• _Material supplied_
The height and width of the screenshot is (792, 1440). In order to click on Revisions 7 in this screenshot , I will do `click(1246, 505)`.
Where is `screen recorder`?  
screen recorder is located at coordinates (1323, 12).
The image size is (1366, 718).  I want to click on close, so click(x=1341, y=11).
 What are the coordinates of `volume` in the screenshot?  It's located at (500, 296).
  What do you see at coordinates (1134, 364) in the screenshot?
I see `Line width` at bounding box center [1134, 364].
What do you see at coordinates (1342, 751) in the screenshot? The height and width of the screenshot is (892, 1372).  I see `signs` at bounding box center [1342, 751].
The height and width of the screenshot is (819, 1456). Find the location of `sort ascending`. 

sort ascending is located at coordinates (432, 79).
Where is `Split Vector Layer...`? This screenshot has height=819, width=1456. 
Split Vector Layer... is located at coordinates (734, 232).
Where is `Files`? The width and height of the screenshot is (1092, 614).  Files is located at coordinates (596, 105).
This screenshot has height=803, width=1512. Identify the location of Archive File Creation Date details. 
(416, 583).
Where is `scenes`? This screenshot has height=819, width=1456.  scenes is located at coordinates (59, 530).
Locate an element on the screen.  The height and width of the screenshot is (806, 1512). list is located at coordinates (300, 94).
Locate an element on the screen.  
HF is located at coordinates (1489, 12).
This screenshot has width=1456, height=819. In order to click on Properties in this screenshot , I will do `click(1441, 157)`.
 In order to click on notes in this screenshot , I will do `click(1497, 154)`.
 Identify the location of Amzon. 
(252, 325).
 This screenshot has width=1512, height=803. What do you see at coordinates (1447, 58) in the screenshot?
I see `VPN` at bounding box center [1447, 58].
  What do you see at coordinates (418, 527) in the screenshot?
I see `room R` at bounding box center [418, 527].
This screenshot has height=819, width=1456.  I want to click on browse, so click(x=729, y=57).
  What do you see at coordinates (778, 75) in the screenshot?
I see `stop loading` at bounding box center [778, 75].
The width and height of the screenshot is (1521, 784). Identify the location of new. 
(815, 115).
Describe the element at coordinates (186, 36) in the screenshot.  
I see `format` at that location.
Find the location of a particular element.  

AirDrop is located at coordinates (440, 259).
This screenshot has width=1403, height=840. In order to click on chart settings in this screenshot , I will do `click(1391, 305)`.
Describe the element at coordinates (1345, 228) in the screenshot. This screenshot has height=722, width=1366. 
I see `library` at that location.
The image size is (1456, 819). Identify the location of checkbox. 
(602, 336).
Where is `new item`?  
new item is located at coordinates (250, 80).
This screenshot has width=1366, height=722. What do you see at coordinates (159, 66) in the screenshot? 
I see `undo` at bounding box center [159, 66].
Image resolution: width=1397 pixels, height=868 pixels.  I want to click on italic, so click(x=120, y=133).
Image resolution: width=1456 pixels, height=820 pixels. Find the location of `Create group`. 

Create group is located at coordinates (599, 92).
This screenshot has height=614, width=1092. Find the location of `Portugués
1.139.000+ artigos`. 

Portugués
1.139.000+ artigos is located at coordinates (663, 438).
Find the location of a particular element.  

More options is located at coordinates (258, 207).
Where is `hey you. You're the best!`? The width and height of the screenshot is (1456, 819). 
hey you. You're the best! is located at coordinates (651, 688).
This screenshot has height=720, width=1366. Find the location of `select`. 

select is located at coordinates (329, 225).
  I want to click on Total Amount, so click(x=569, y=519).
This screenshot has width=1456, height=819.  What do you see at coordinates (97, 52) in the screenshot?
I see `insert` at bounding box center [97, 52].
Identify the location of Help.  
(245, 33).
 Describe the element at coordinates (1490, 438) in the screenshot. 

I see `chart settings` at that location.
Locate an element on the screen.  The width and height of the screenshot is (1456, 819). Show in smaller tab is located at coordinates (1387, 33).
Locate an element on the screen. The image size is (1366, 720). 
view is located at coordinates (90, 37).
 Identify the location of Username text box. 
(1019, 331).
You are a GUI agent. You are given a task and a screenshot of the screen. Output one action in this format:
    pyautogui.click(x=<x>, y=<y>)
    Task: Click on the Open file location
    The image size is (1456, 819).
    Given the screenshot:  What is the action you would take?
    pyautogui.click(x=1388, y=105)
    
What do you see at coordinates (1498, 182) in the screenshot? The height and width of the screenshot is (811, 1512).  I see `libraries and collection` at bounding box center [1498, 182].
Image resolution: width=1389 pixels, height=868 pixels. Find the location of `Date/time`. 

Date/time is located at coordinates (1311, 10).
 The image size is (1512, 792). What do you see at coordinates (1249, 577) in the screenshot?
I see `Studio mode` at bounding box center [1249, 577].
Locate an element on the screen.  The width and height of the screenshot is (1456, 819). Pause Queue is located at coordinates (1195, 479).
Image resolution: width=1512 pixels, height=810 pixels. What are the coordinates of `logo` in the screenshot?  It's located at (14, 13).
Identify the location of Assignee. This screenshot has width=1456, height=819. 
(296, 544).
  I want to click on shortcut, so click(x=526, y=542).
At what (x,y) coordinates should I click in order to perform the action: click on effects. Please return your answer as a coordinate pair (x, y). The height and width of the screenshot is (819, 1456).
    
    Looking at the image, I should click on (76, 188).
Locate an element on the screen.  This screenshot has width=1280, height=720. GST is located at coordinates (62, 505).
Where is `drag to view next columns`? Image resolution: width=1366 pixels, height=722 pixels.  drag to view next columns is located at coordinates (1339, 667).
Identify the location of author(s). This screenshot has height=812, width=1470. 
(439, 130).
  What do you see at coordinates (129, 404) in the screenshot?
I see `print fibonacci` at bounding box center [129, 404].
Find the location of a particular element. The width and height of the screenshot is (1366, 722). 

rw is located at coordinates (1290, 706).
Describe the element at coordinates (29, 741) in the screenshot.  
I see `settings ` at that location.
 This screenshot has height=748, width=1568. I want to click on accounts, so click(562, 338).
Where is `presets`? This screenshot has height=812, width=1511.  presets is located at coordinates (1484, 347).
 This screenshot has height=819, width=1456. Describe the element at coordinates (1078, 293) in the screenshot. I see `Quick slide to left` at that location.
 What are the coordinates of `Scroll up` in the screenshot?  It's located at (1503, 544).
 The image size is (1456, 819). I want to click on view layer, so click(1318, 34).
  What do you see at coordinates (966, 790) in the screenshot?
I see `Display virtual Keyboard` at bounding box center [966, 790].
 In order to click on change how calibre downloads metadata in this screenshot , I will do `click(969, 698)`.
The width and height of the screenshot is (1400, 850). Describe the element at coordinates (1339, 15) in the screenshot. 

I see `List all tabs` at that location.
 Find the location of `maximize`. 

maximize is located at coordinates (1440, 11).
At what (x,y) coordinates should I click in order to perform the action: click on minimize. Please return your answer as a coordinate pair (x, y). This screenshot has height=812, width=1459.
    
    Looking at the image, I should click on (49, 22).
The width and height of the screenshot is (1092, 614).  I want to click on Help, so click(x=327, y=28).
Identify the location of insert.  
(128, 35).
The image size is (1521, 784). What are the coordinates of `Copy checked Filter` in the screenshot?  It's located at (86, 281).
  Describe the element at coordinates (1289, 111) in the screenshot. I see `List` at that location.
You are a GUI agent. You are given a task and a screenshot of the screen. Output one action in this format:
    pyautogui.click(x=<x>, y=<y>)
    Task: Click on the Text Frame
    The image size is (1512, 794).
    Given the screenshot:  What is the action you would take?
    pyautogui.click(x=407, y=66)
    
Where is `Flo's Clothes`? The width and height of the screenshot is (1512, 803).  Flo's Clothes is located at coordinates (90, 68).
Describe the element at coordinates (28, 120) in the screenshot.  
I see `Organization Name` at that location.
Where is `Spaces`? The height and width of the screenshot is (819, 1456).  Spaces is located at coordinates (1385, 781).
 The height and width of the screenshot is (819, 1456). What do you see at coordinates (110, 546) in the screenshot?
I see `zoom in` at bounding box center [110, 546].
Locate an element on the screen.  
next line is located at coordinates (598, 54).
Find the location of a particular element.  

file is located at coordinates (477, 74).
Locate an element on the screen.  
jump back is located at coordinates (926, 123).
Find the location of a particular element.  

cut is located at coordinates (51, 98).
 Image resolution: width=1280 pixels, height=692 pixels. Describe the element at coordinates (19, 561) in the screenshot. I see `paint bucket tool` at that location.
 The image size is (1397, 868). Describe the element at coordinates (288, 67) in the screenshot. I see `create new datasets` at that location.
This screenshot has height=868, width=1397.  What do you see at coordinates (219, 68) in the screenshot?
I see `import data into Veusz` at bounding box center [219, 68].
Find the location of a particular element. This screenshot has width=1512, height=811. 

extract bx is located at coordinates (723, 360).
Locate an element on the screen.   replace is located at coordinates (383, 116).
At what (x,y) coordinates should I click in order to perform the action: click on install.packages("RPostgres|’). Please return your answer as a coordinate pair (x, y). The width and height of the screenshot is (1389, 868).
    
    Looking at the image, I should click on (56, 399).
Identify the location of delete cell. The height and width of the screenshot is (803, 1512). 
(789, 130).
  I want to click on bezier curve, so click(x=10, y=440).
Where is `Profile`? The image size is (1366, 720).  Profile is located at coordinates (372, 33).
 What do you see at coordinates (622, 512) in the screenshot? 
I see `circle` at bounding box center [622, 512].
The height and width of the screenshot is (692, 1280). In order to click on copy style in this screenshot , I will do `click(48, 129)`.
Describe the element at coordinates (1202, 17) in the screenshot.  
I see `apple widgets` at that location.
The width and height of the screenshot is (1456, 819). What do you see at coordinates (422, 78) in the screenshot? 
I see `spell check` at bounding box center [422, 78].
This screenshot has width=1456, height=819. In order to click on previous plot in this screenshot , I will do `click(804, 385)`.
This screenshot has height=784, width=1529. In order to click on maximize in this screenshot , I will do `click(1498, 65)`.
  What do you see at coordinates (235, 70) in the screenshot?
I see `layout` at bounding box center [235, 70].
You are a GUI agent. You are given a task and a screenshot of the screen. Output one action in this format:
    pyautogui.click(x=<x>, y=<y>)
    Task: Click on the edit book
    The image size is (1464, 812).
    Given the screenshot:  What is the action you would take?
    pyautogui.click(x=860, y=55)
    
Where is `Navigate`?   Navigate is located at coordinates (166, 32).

• _Work to complete_
Could you output, word for word, the lines from the line with "Identify the location of delete" to the line with "center [235, 70].", with both of those lines included?

• _Result of this task_
Identify the location of delete cell. The height and width of the screenshot is (803, 1512). 
(789, 130).
  I want to click on bezier curve, so click(x=10, y=440).
Where is `Profile`? The image size is (1366, 720).  Profile is located at coordinates (372, 33).
 What do you see at coordinates (622, 512) in the screenshot? 
I see `circle` at bounding box center [622, 512].
The height and width of the screenshot is (692, 1280). In order to click on copy style in this screenshot , I will do `click(48, 129)`.
Describe the element at coordinates (1202, 17) in the screenshot.  
I see `apple widgets` at that location.
The width and height of the screenshot is (1456, 819). What do you see at coordinates (422, 78) in the screenshot? 
I see `spell check` at bounding box center [422, 78].
This screenshot has width=1456, height=819. In order to click on previous plot in this screenshot , I will do `click(804, 385)`.
This screenshot has height=784, width=1529. In order to click on maximize in this screenshot , I will do `click(1498, 65)`.
  What do you see at coordinates (235, 70) in the screenshot?
I see `layout` at bounding box center [235, 70].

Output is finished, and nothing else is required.